Are you able to retype all the records below exactly?

++++++

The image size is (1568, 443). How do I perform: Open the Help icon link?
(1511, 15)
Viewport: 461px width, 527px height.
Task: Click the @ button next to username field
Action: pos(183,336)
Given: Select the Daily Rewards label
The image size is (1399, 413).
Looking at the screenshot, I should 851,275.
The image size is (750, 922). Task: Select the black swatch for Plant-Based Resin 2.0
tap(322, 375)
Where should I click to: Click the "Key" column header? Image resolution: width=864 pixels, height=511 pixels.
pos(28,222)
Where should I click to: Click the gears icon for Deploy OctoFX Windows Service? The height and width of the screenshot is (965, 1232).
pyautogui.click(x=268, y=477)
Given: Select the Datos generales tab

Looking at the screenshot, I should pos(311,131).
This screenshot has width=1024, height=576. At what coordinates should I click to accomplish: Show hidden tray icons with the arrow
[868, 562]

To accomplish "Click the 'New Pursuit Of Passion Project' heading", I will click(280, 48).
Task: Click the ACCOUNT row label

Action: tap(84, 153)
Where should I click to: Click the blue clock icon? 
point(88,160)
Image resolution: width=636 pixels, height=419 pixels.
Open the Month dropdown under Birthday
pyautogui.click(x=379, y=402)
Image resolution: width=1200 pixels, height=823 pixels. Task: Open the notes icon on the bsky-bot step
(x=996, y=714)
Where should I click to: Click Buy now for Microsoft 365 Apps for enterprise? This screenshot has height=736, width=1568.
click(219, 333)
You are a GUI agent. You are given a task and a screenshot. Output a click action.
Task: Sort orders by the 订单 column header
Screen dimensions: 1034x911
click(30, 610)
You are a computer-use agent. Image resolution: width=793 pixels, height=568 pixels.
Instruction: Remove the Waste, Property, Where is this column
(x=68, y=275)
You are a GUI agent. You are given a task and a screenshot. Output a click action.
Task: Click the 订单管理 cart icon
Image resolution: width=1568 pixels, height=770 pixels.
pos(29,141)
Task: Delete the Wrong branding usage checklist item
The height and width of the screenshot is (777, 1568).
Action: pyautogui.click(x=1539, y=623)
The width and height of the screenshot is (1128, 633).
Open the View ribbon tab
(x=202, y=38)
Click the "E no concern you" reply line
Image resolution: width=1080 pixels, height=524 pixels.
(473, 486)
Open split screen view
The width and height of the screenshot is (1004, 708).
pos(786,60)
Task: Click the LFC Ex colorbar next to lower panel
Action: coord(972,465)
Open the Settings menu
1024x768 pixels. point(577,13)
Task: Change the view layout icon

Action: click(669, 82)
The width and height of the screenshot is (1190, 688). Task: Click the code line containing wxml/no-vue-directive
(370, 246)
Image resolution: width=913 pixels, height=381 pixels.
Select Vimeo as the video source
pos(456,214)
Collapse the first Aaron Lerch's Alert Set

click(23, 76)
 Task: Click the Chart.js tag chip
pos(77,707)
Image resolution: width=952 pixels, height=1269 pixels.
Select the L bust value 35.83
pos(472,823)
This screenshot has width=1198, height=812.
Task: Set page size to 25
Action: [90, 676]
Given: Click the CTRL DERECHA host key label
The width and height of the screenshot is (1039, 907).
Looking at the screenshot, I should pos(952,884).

++++++

Response |
The image size is (1568, 443). How do I perform: Open the Help icon link?
(1511, 15)
Viewport: 461px width, 527px height.
Task: Click the @ button next to username field
Action: pos(183,336)
Given: Select the Daily Rewards label
The image size is (1399, 413).
Looking at the screenshot, I should 851,275.
The image size is (750, 922). Task: Select the black swatch for Plant-Based Resin 2.0
tap(322, 375)
Where should I click to: Click the "Key" column header? Image resolution: width=864 pixels, height=511 pixels.
pos(28,222)
Where should I click to: Click the gears icon for Deploy OctoFX Windows Service? The height and width of the screenshot is (965, 1232).
pyautogui.click(x=268, y=477)
Given: Select the Datos generales tab

Looking at the screenshot, I should pos(311,131).
This screenshot has width=1024, height=576. At what coordinates should I click to accomplish: Show hidden tray icons with the arrow
[868, 562]

To accomplish "Click the 'New Pursuit Of Passion Project' heading", I will click(280, 48).
Task: Click the ACCOUNT row label

Action: tap(84, 153)
Where should I click to: Click the blue clock icon? 
point(88,160)
Image resolution: width=636 pixels, height=419 pixels.
Open the Month dropdown under Birthday
pyautogui.click(x=379, y=402)
Image resolution: width=1200 pixels, height=823 pixels. Task: Open the notes icon on the bsky-bot step
(x=996, y=714)
Where should I click to: Click Buy now for Microsoft 365 Apps for enterprise? This screenshot has height=736, width=1568.
click(219, 333)
You are a GUI agent. You are given a task and a screenshot. Output a click action.
Task: Sort orders by the 订单 column header
Screen dimensions: 1034x911
click(30, 610)
You are a computer-use agent. Image resolution: width=793 pixels, height=568 pixels.
Instruction: Remove the Waste, Property, Where is this column
(x=68, y=275)
You are a GUI agent. You are given a task and a screenshot. Output a click action.
Task: Click the 订单管理 cart icon
Image resolution: width=1568 pixels, height=770 pixels.
pos(29,141)
Task: Delete the Wrong branding usage checklist item
The height and width of the screenshot is (777, 1568).
Action: pyautogui.click(x=1539, y=623)
The width and height of the screenshot is (1128, 633).
Open the View ribbon tab
(x=202, y=38)
Click the "E no concern you" reply line
Image resolution: width=1080 pixels, height=524 pixels.
(473, 486)
Open split screen view
The width and height of the screenshot is (1004, 708).
pos(786,60)
Task: Click the LFC Ex colorbar next to lower panel
Action: coord(972,465)
Open the Settings menu
1024x768 pixels. point(577,13)
Task: Change the view layout icon

Action: click(669, 82)
The width and height of the screenshot is (1190, 688). Task: Click the code line containing wxml/no-vue-directive
(370, 246)
Image resolution: width=913 pixels, height=381 pixels.
Select Vimeo as the video source
pos(456,214)
Collapse the first Aaron Lerch's Alert Set

click(23, 76)
 Task: Click the Chart.js tag chip
pos(77,707)
Image resolution: width=952 pixels, height=1269 pixels.
Select the L bust value 35.83
pos(472,823)
This screenshot has width=1198, height=812.
Task: Set page size to 25
Action: [90, 676]
Given: Click the CTRL DERECHA host key label
The width and height of the screenshot is (1039, 907).
Looking at the screenshot, I should pos(952,884).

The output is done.